Remote transaction: How NSE sustained trading during COVID-19 pandemic

Stock-Exchange

By Chinwendu Obienyi

When the COVID-19 pandemic blew an evil wind across the world, it left in its trail a devastating impact on global economic activities even as the lockdowns curtailed its spread signiicantly.

Nigeria was not an exception as the Federal Government in April 2020, imposed a lock-down in Lagos, Federal Capital Territory (FCT), Abuja and Ogun State even as other states joined.

It suffices to say that while the pandemic had its negative impact on the global economy, the crisis greatly highlighted the importance of having a digital strategy as a company. Those that lacked it prior to the crisis were left suffering from disruptions while organisations with digital agenda able to effectively conduct business during the disaster.

Part of the latter group is the Nigerian Stock Exchange (NSE), which kept operations very much alive with the steady and consistent capacity building in technology, automation as well as digitisation.

In a bid to curtail the spread of the virus and in line with its robust business continuity management framework, the exchange on March 25, 2020, made the bold move to activate its business continuity plan which saw the transition to remote trading.

The Chief Executive Officer of NSE, Mr. Oscar Onyema had said the exchange would close all its trading floors temporarily for 30 days adding that remote trading would then be adopted while staff would be available through all digital platforms to provide support.

“Over three weeks ago, we activated precautionary health measures across our offices where we screened visitors with thermometers, provided sanitisers and minimised access into our premises.
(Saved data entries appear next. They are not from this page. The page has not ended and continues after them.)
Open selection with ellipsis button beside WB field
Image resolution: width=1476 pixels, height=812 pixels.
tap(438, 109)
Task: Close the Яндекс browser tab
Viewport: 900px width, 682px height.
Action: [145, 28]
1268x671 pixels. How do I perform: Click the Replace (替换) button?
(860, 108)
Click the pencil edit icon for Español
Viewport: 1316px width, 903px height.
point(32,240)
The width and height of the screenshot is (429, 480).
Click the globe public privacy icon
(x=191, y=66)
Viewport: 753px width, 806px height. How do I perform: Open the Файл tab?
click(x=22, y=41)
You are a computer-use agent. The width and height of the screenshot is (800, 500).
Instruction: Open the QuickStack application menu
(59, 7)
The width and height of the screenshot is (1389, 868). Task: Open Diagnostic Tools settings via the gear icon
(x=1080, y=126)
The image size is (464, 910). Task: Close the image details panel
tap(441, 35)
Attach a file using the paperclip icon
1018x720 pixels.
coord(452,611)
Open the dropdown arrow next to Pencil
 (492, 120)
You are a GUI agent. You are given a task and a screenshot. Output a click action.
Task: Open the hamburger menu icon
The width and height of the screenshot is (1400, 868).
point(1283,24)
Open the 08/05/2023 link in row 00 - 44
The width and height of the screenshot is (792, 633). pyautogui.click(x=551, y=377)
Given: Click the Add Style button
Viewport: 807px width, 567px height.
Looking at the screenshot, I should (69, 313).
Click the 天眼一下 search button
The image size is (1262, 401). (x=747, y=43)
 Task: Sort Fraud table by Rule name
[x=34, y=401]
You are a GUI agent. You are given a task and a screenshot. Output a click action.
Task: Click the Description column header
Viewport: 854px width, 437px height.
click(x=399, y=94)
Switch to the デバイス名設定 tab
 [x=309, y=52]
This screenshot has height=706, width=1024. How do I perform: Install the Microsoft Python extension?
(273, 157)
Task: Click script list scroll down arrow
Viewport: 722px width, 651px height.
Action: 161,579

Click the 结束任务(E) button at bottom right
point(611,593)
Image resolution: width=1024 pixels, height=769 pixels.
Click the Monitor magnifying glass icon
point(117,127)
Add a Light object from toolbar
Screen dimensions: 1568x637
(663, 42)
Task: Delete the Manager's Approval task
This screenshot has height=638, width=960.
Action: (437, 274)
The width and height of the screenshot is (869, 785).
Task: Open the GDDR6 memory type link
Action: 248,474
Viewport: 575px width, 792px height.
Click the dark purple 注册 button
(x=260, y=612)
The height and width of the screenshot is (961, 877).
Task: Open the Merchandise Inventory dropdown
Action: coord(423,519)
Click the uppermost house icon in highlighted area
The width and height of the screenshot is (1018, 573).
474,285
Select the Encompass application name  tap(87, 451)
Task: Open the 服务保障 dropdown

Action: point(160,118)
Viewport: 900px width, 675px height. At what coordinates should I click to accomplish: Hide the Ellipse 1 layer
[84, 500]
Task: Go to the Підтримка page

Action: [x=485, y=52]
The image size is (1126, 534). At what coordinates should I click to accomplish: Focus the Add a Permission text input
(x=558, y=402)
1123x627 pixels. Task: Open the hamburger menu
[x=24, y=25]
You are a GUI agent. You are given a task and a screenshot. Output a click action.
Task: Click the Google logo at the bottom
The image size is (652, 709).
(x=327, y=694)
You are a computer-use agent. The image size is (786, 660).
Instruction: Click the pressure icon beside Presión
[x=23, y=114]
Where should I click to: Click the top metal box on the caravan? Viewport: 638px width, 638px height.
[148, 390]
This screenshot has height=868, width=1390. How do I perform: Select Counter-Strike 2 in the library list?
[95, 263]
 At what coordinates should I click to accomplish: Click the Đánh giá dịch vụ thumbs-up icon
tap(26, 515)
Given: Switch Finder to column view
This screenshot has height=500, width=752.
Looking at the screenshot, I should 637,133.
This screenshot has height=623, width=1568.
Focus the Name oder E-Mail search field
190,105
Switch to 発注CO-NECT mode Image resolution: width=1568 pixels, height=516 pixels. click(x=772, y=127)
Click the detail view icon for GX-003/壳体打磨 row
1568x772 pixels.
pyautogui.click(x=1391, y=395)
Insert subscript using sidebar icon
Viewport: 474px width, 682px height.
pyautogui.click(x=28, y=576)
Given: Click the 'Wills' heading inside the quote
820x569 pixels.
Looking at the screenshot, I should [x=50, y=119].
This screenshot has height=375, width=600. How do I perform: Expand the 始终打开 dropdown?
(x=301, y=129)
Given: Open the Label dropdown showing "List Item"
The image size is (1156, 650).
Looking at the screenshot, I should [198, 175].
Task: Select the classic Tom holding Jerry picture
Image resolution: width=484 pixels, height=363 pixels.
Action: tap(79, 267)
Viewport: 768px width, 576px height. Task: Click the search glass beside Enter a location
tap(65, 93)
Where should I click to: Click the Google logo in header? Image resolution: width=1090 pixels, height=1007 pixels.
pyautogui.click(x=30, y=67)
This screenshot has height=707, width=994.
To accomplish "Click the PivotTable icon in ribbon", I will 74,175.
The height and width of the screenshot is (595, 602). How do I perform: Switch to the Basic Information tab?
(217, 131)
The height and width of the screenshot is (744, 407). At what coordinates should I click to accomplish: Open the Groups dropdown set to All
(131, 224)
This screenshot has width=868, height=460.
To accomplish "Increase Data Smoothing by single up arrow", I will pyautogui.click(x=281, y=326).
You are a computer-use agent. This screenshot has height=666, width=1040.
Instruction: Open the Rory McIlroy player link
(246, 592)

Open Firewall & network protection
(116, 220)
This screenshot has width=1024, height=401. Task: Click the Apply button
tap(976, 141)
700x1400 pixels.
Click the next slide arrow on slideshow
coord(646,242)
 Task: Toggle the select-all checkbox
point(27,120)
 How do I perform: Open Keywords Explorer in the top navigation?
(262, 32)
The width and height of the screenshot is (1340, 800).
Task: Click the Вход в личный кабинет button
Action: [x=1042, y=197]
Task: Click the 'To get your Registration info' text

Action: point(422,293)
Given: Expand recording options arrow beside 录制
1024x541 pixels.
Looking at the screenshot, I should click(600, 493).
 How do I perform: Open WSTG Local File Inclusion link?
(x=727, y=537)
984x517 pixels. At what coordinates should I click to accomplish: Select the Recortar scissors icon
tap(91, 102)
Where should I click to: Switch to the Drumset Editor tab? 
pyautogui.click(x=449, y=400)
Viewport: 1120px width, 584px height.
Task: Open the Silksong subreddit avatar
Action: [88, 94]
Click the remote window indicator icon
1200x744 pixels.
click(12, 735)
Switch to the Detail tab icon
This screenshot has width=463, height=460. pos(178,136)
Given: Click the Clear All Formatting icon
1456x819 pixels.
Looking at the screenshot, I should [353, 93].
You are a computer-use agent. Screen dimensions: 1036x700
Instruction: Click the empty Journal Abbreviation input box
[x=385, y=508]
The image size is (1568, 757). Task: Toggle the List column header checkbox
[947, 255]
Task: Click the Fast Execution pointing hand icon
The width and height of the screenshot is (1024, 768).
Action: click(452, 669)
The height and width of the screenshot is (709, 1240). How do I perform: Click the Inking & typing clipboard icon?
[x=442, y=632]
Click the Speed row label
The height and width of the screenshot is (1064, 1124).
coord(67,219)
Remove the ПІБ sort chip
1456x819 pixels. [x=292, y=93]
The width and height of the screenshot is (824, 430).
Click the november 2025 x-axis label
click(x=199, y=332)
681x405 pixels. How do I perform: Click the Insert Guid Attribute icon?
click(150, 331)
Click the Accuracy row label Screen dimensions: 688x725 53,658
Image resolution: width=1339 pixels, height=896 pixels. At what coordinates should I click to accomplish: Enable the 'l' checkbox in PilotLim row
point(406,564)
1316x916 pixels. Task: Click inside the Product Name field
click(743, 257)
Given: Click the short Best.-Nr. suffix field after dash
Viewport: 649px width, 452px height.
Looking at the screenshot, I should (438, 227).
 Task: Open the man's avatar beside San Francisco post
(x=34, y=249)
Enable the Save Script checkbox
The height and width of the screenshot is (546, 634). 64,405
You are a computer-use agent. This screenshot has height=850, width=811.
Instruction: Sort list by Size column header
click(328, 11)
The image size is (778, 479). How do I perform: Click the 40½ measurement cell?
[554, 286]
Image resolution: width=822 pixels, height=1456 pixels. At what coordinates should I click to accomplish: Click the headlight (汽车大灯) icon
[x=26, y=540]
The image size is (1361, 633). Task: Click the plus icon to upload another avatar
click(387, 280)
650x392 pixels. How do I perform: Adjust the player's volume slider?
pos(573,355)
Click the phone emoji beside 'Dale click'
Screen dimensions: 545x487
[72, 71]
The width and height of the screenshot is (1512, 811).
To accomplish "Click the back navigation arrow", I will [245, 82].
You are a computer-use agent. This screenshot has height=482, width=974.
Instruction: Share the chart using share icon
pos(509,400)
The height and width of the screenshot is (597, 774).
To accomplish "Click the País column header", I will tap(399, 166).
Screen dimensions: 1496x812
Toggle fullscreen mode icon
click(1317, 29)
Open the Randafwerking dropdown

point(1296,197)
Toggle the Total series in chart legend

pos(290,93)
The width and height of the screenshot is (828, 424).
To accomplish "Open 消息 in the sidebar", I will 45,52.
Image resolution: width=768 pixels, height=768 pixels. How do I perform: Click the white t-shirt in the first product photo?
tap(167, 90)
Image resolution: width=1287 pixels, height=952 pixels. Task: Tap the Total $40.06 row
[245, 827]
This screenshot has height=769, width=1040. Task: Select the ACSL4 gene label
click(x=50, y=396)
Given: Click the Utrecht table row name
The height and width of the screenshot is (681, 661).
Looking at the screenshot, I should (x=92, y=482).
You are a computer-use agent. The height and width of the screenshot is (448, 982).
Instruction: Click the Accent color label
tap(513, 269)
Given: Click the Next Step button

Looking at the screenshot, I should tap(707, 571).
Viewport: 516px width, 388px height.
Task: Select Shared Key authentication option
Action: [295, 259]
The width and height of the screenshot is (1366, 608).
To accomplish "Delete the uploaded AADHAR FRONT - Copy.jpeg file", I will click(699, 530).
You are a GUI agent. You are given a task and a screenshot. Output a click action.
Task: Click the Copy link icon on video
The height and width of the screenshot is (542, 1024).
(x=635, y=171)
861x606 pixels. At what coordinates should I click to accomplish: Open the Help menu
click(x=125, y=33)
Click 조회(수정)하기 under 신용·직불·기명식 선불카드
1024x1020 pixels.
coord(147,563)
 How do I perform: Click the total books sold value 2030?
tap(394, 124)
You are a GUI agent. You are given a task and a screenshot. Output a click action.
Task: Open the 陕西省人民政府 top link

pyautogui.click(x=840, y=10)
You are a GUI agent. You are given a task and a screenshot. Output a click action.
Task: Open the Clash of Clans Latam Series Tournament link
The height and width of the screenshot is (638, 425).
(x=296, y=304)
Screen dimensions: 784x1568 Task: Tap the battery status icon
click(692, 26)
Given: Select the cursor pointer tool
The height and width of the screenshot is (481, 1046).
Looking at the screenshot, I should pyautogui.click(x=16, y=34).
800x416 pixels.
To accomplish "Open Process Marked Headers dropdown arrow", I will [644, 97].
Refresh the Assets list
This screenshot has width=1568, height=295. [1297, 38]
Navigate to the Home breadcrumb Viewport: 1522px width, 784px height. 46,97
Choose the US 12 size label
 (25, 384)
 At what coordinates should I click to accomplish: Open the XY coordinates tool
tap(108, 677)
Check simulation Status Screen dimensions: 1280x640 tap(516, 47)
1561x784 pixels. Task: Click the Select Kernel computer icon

We have activated a 30-day remote working plan for our employees excluding essential staff.

All our trading floors will be temporarily closed, although remote trading will continue and NSE staff will be available through all our digital platforms to provide support. We regret any inconvenience this may cause in the discharge of your business activities, but we must act in the best interest of all stakeholders at this time,” Onyema said.

Exactly 365 days later, the NSE continues to maintain seamless trading and business operations recording no down time, and delivering exceptional value to stakeholders. It is no secret that trading activities continued during normal hours, through the provisions of remote trading access via X-NET, FIX Protocol and Virtual Private Network despite restricted access to The NSE’s facilities.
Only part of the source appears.